_Available records:_
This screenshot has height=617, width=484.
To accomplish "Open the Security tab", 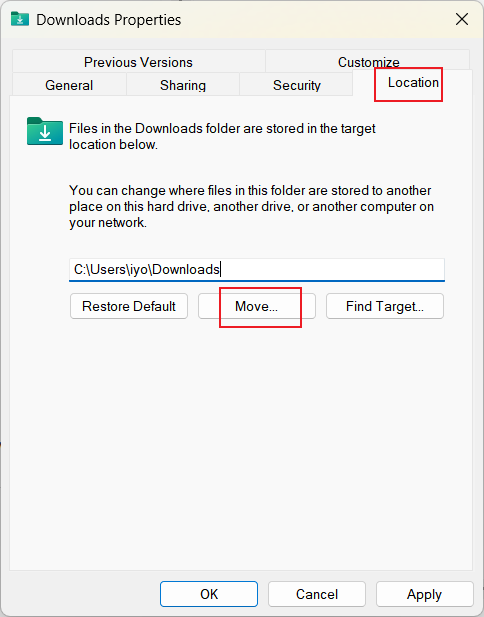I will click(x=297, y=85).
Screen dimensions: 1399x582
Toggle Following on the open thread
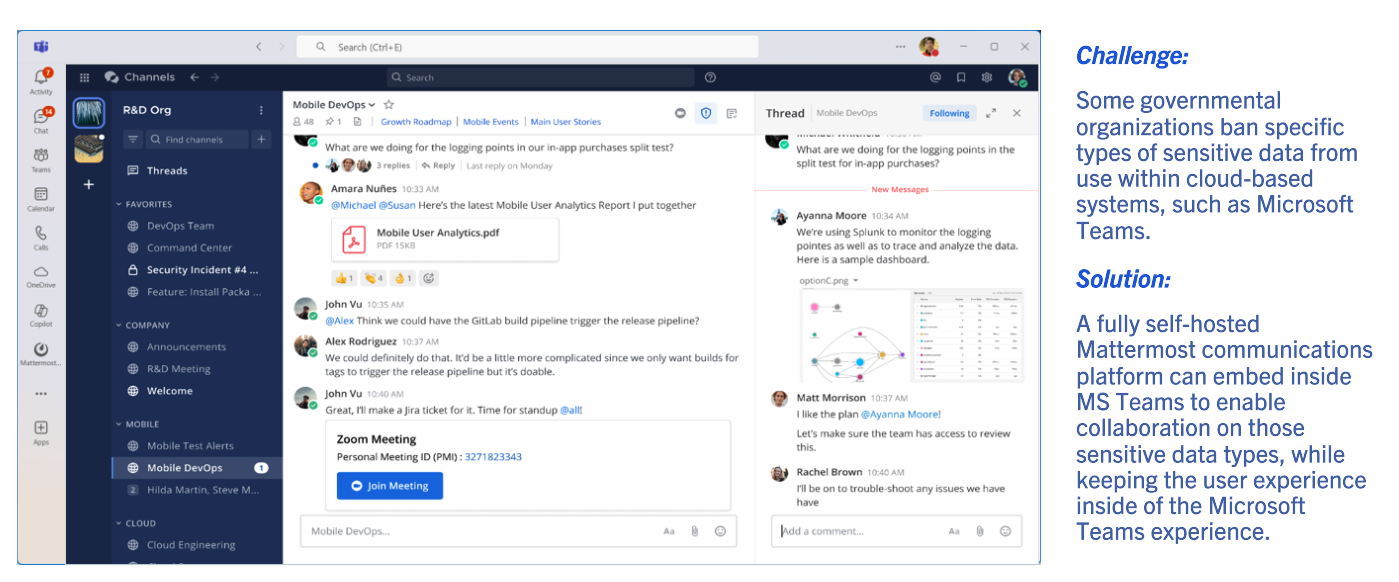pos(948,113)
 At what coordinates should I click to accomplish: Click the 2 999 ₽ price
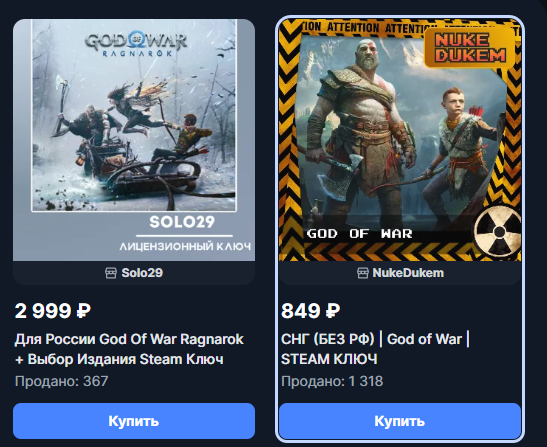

_Assignment:_
What is needed is an exact copy of the lines from the one with "Screen dimensions: 1399x582" through the end of the data above, both included, minus any pictures.

_Response area:_
Screen dimensions: 1399x582
Toggle Following on the open thread
pos(948,113)
 At what coordinates should I click to accomplish: Click the 2 999 ₽ price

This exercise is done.